3. Click "Save Changes".

Review By

You have two options here, Accounts or Permissions. You can find in-depth guidance on which one to choose here:📄 Choosing Account or Permission Access Reviews

Default Removal Method

For each app in your review, you can set a default removal method.

This will determine the type of automated removal that runs on your rejected accounts, if any. A description of the options are below.

  • Suspend:  Suspends rejected accounts. Only available for supported integrations.

  • Deprovision:  The action taken here is dependent on the integration. Only available for supported integrations.

  • Webhook:  You can run a webhook for each rejected account, which can automatically remove access. See 📄 Extending Lumos With Webhooks

  • Manual:  This presumes that someone will manually remove rejected access outside of Lumos and upload evidence of removal into Lumos after completion.

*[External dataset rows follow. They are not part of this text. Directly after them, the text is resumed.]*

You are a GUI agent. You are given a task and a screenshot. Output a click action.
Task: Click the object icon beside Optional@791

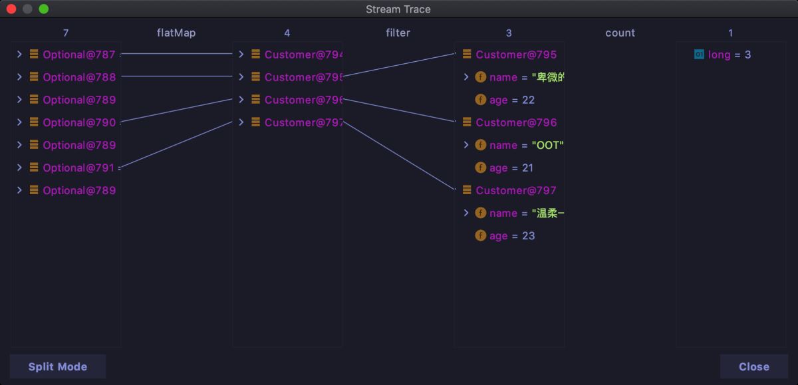[34, 168]
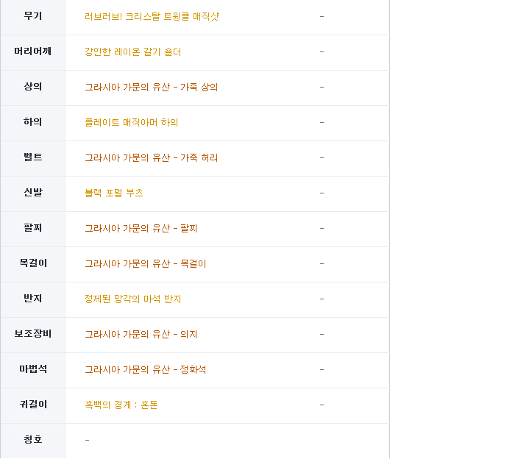Click the 보조장비 slot label
The width and height of the screenshot is (518, 459).
coord(33,334)
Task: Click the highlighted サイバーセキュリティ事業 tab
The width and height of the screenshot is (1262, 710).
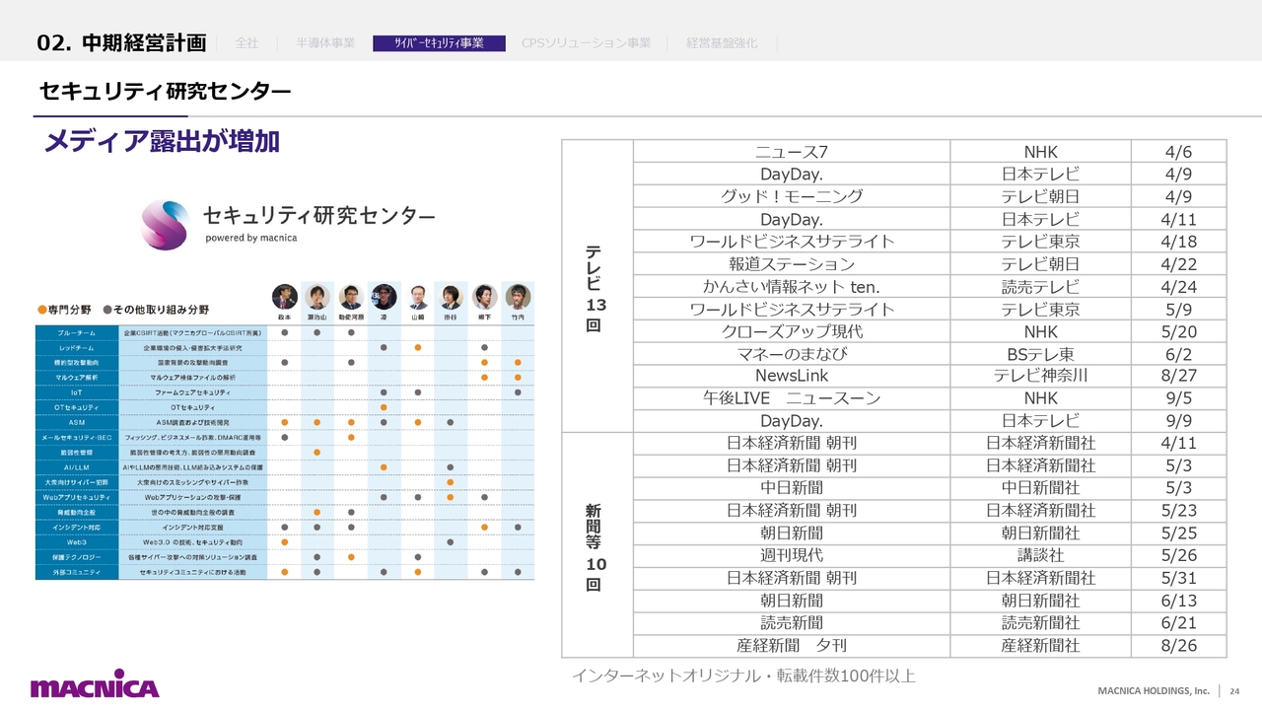Action: [x=439, y=43]
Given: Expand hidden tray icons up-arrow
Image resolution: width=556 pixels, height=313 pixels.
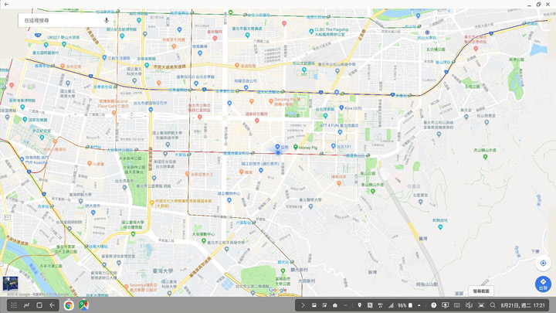Looking at the screenshot, I should [419, 305].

Depending on the source(s) of your app, you may not see all the options. At minimum, you'll always see Manual and Webhook.

Evidence Requirements

Depending on how you run access reviews at your company, you may want to require evidence to be uploaded even after Lumos has automatically removed the access (via Suspend, Deprovision, or Webhook options). If this is the case, choose Require for All Removals.

If you choose Default Removal, it's assumed that Lumos removing access post-review and including this evidence in the audit report is sufficient for your auditors.